Exploring a tomb in just one page

Tombs: The Sword of Valhalla is a solitaire PnP that combines an interesting theme with fascinatingly minimal mechanics to create... okay, not that great a game. That said, I can't help but appreciate how the designer crammed an adventure game into one sheet of paper. 

T:tSoV describes how a team of archeologists are exploring and excavating the tomb of a Viking king, in search of the fabled sword in the title of the game. One of the most crucial mechanics is managing your resources by selling off artifacts you find.

Okay, make that a team of ethically questionable archeologists. Or just a group of tomb robbers. 

The entire game consists of one sheet of paper, which includes the rules, a map of the tomb which looks like it was made out of Viking Legos, a couple of tracks and an event table. All you need to play is four dice.
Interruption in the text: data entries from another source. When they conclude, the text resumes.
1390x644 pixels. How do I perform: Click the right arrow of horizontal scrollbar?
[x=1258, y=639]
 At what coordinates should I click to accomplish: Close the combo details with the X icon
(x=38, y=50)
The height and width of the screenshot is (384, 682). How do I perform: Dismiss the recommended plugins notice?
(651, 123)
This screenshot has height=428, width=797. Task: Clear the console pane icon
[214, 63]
One die serves as the pawn to show where you are in the tomb and track how many party members are still alive. One die will help you track how many accused hex points your tomb desecration has earned you. One die lets you track both your supply inventory and the number of artifacts you've found. And you actually roll the last die for the event table.

Basically, the game is one combat-system short of being a dungeon crawl. 
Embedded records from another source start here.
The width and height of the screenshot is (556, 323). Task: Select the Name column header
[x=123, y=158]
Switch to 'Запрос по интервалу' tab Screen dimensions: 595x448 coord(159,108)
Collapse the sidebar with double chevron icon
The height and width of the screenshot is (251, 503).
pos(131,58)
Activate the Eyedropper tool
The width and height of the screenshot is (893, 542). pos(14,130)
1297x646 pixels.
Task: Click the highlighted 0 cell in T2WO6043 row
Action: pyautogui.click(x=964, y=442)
It's cute how the whole thing fits on one page. The designer did a good job with the flavor text, creating a legitimate narrative of exploring the tomb. And I think that the way all the bookkeeping is done with just three dice is really neat.

But the game play is basically slogging across the map to the last chamber. If you run out of supplies or if everyone dies (which becomes a lot easier in the last chamber), you lose. You're not entirely at the mercy of the dice since you can use your supplies influence the roll but most of the decisions are pretty obvious ones.
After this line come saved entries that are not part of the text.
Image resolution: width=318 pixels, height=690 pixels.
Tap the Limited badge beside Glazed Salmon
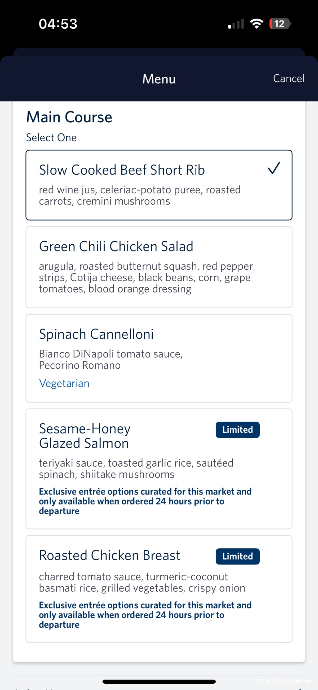(x=237, y=430)
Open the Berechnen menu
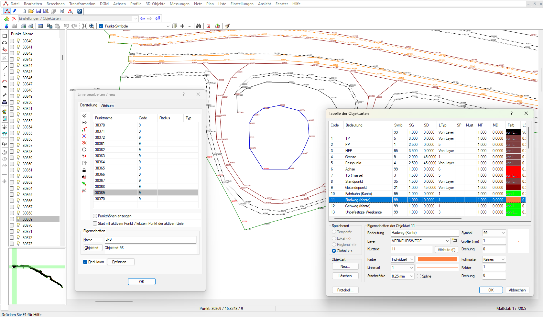 (x=55, y=4)
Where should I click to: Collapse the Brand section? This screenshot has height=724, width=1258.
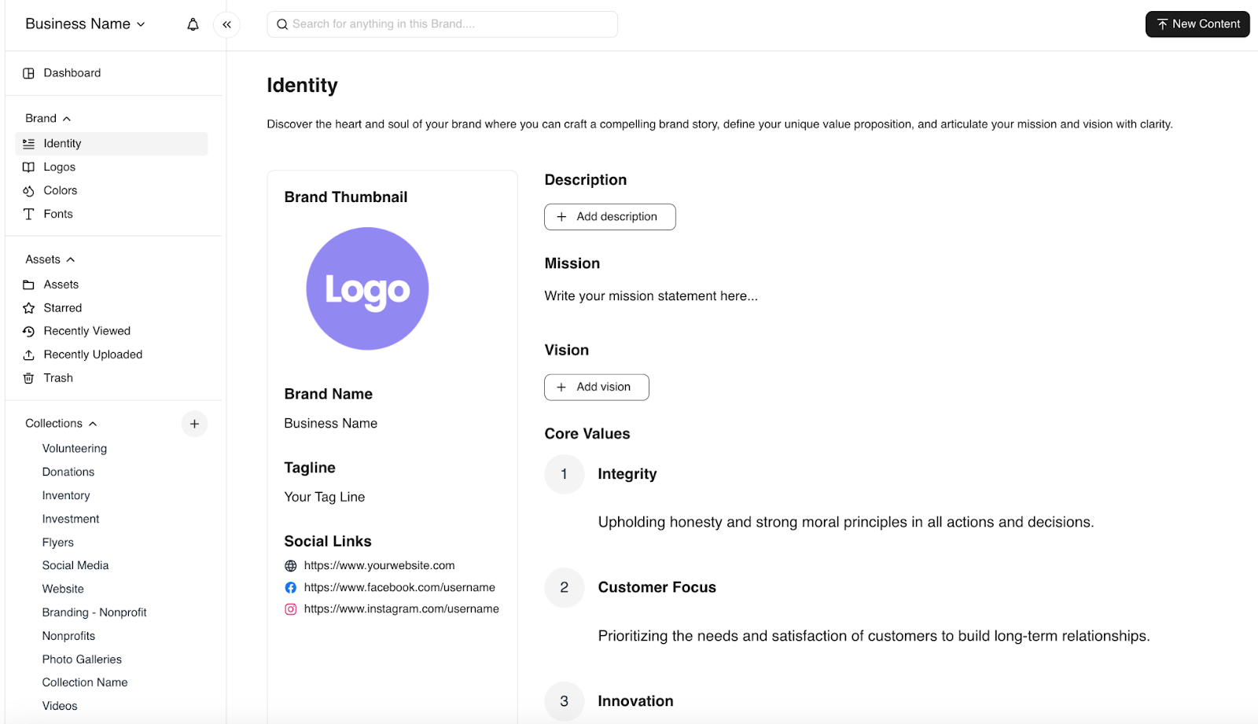tap(67, 117)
So, while I admire how the whole idea of fitting an adventure on one page and the elegant way of book keeping with just a few dice and no pencil or paper, the actual game play just didn't excite me. I wouldn't have paid for the game and if it took more than ten minutes or so, I doubt I'd have tried it.

I admit, if I had found T:tSoV in an issue of Dragon Magazine in the early 80s, I'd have probably played the heck out of it for a few weeks. Since, hey, easy solo adventure. Indeed, it feels like something out of that era, before mobile devices made that sort of thing commonplace.

Seriously, mobile devices have really changed the whole solitaire game experience, at least for me. When I can turn on a dungeon crawl and get in some solitaire gaming with a device that I carry around in my pocket almost all the time, it makes games like T:tSoV seem kind of superfluous.

So I find myself being glad I found and experienced this game because it speaks to my inner eight-year-old. It's not something that I will revisit very often, maybe not at all. But it was fun to see something like this again.